Lines to return, exactly: from the line with "Task: Open the Run app in taskbar" to the line with "Task: Open the 首页 navigation tab" in the entries below, both included.
━━━━━━━━
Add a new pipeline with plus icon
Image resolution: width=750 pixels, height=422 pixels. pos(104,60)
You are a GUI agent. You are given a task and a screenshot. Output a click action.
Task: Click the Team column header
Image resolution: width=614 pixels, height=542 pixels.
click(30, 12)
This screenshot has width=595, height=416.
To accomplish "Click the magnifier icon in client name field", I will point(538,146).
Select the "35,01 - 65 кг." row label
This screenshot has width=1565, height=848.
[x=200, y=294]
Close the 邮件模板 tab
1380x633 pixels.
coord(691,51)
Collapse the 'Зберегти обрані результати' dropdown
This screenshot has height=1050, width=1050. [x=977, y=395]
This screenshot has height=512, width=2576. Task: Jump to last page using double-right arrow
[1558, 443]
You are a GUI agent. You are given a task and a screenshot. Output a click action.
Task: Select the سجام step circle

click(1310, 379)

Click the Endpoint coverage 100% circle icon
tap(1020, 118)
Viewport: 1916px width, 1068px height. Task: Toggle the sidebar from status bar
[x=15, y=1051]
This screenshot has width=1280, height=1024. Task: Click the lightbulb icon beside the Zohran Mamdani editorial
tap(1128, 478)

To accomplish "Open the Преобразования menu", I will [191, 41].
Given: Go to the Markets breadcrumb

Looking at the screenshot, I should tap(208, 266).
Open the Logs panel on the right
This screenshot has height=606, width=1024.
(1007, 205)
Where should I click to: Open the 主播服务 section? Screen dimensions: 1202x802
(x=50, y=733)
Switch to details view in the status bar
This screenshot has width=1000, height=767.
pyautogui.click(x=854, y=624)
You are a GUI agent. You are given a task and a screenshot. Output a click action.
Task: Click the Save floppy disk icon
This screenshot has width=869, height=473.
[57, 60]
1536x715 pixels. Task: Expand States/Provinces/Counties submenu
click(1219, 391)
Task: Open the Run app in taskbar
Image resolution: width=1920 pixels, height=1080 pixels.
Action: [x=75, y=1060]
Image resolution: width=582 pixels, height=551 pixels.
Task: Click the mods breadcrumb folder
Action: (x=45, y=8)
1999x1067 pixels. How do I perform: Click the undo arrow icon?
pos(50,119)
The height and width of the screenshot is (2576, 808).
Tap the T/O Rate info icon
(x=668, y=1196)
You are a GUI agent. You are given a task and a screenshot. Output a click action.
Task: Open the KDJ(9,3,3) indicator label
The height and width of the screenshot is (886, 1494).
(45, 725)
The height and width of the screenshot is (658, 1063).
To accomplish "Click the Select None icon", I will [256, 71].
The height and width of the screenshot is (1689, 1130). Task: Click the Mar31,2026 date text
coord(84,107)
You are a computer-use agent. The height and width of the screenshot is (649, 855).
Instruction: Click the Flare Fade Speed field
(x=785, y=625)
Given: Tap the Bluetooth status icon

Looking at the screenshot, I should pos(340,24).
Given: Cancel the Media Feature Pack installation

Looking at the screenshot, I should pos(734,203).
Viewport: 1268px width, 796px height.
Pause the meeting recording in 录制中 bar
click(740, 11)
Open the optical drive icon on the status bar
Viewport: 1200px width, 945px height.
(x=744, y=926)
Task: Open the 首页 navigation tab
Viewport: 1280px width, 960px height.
━━━━━━━━
• [SOLUTION]
Task: Open the Run app in taskbar
Image resolution: width=1920 pixels, height=1080 pixels.
Action: [x=75, y=1060]
Image resolution: width=582 pixels, height=551 pixels.
Task: Click the mods breadcrumb folder
Action: (x=45, y=8)
1999x1067 pixels. How do I perform: Click the undo arrow icon?
pos(50,119)
The height and width of the screenshot is (2576, 808).
Tap the T/O Rate info icon
(x=668, y=1196)
You are a GUI agent. You are given a task and a screenshot. Output a click action.
Task: Open the KDJ(9,3,3) indicator label
The height and width of the screenshot is (886, 1494).
(45, 725)
The height and width of the screenshot is (658, 1063).
To accomplish "Click the Select None icon", I will [256, 71].
The height and width of the screenshot is (1689, 1130). Task: Click the Mar31,2026 date text
coord(84,107)
You are a computer-use agent. The height and width of the screenshot is (649, 855).
Instruction: Click the Flare Fade Speed field
(x=785, y=625)
Given: Tap the Bluetooth status icon

Looking at the screenshot, I should pos(340,24).
Given: Cancel the Media Feature Pack installation

Looking at the screenshot, I should pos(734,203).
Viewport: 1268px width, 796px height.
Pause the meeting recording in 录制中 bar
click(740, 11)
Open the optical drive icon on the status bar
Viewport: 1200px width, 945px height.
(x=744, y=926)
Task: Open the 首页 navigation tab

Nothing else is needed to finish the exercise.